Oh, and in case last week’s ridiculous back-and-forth over the meaning of “in play” isn’t completely dead, here is Ellis’ lede:

Last week in Boston, a group of local businessmen led by Jack Welch let it be known that they were interested in acquiring the Boston Globe from the New York Times Company for $500-$600 million.
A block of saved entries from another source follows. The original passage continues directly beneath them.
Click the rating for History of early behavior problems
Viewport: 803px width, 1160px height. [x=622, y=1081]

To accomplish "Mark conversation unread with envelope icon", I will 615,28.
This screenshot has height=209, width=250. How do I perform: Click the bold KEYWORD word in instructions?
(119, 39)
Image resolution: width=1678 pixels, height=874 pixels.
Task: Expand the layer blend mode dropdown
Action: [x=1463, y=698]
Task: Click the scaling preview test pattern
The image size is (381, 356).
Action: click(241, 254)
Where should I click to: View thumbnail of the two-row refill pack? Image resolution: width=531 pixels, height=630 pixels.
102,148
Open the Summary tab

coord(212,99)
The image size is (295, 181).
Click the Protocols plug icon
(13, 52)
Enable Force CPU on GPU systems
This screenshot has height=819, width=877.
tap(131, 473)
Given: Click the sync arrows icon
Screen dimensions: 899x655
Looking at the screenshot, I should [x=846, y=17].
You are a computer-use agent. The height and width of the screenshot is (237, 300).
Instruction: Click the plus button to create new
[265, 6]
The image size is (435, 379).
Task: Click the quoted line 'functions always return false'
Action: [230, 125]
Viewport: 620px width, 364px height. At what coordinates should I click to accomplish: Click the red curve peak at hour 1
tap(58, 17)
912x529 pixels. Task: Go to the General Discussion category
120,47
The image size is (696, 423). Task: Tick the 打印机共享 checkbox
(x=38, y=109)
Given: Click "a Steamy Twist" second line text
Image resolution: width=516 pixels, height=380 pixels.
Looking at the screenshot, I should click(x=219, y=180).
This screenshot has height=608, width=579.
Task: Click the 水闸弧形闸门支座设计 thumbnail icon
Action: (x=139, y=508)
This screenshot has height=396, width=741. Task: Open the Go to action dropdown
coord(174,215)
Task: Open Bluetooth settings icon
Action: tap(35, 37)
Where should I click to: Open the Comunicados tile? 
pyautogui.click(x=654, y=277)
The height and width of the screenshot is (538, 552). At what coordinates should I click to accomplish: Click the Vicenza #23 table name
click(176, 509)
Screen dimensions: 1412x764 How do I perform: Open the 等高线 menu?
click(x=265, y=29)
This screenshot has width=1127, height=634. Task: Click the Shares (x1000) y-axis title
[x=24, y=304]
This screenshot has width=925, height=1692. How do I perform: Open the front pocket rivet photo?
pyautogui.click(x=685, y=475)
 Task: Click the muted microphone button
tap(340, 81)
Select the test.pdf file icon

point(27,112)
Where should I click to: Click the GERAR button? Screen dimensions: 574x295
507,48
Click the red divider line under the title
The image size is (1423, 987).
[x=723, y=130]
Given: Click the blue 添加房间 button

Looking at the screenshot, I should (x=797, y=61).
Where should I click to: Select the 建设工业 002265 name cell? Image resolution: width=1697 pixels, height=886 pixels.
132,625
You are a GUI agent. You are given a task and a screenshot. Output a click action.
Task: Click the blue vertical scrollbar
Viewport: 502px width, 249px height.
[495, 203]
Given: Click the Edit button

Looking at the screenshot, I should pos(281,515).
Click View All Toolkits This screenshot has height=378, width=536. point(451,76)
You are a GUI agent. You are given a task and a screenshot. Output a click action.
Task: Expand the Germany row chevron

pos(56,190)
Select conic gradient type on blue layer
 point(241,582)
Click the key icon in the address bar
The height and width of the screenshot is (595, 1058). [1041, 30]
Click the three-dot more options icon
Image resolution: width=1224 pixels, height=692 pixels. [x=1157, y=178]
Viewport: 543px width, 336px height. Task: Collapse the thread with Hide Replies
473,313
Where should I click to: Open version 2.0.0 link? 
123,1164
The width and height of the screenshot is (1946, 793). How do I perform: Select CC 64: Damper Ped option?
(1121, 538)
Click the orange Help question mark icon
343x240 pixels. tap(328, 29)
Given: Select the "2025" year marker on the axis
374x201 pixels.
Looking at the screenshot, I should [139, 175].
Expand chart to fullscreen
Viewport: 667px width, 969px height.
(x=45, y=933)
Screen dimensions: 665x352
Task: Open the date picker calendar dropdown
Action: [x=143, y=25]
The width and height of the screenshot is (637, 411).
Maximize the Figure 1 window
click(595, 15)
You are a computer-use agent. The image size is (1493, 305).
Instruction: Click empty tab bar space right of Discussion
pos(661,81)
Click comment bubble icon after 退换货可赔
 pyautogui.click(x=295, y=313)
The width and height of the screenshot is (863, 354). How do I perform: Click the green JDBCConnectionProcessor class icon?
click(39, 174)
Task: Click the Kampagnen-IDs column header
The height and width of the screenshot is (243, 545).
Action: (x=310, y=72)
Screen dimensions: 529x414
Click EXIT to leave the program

The offer served to put the Globe “in play” (as the talking heads say) and to galvanize Class B (non-family) shareholders of Times stock, already up in arms about mismanagement and financial performance.

Don’t feel as though you have to respond, Mike.

Thanks to Adam, who also points to a fuller summary of Ellis’ column for those who aren’t Journal subscribers.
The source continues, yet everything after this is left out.